**Exercise aim:**
In the entries, find all lines that hold the word "computer" and copy them.

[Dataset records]
◇ ◇ ◇
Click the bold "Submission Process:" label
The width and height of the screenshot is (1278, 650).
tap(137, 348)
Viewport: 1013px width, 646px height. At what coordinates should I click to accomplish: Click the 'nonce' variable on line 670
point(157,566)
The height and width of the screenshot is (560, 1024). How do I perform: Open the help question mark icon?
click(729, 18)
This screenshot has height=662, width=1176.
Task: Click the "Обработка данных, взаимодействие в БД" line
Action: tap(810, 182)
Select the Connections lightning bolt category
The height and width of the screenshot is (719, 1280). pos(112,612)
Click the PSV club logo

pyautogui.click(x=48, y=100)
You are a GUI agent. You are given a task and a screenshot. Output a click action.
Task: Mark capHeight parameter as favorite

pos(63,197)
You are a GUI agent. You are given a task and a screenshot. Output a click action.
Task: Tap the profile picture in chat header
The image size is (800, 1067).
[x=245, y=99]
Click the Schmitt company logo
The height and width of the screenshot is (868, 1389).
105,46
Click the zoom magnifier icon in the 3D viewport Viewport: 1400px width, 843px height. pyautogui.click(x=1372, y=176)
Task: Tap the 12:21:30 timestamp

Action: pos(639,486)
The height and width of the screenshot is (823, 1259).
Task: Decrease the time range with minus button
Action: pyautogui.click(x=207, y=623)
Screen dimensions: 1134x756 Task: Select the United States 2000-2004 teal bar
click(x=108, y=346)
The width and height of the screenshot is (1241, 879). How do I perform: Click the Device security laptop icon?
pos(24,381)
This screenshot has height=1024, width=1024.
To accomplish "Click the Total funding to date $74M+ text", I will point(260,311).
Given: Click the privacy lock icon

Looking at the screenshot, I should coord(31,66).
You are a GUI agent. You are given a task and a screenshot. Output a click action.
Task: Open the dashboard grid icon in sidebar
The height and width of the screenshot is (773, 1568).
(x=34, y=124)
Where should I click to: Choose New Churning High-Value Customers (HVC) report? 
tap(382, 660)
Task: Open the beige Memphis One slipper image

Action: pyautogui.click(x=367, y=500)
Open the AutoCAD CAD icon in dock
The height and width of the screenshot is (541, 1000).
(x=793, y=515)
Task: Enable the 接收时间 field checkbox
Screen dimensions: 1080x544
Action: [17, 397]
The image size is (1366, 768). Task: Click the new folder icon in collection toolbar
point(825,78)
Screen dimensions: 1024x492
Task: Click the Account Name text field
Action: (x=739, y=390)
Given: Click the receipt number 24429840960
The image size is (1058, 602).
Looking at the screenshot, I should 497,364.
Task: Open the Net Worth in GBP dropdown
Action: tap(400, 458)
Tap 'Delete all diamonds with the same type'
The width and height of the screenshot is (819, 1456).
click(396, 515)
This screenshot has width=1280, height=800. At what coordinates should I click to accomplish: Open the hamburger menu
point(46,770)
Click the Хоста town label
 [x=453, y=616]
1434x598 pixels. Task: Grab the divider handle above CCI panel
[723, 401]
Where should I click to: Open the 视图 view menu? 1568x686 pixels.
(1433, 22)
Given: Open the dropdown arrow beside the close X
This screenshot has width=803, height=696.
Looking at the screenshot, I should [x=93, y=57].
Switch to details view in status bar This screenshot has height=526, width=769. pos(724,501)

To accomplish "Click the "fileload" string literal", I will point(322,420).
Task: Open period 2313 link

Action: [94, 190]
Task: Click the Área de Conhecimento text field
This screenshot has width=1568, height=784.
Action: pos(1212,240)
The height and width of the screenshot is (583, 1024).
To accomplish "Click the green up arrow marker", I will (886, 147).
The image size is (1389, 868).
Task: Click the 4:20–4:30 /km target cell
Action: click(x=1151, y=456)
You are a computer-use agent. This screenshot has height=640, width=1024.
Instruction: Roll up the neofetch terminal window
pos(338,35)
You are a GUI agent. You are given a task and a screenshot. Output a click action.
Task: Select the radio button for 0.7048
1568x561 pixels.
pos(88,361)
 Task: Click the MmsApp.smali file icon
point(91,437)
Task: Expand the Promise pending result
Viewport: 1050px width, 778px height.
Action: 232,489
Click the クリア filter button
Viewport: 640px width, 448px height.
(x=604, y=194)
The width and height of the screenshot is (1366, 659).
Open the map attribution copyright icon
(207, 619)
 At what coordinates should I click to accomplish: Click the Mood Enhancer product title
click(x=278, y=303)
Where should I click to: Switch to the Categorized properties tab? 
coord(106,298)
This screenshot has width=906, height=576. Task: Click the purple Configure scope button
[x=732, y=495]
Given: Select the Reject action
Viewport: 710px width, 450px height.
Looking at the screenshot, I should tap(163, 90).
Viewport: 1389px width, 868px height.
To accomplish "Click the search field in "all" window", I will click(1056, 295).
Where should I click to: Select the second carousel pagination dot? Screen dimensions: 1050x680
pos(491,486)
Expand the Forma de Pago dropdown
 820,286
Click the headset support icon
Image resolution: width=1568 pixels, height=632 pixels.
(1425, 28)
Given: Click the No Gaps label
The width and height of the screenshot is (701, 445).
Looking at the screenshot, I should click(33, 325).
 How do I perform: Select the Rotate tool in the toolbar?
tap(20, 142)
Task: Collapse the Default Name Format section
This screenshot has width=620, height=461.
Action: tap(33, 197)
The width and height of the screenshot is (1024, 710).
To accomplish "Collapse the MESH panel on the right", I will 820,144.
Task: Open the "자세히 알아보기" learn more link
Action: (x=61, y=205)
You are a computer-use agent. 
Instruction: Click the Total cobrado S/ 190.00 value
◇ ◇ ◇
**Task answer:**
You are a computer-use agent. This screenshot has height=640, width=1024.
You are a computer-use agent. 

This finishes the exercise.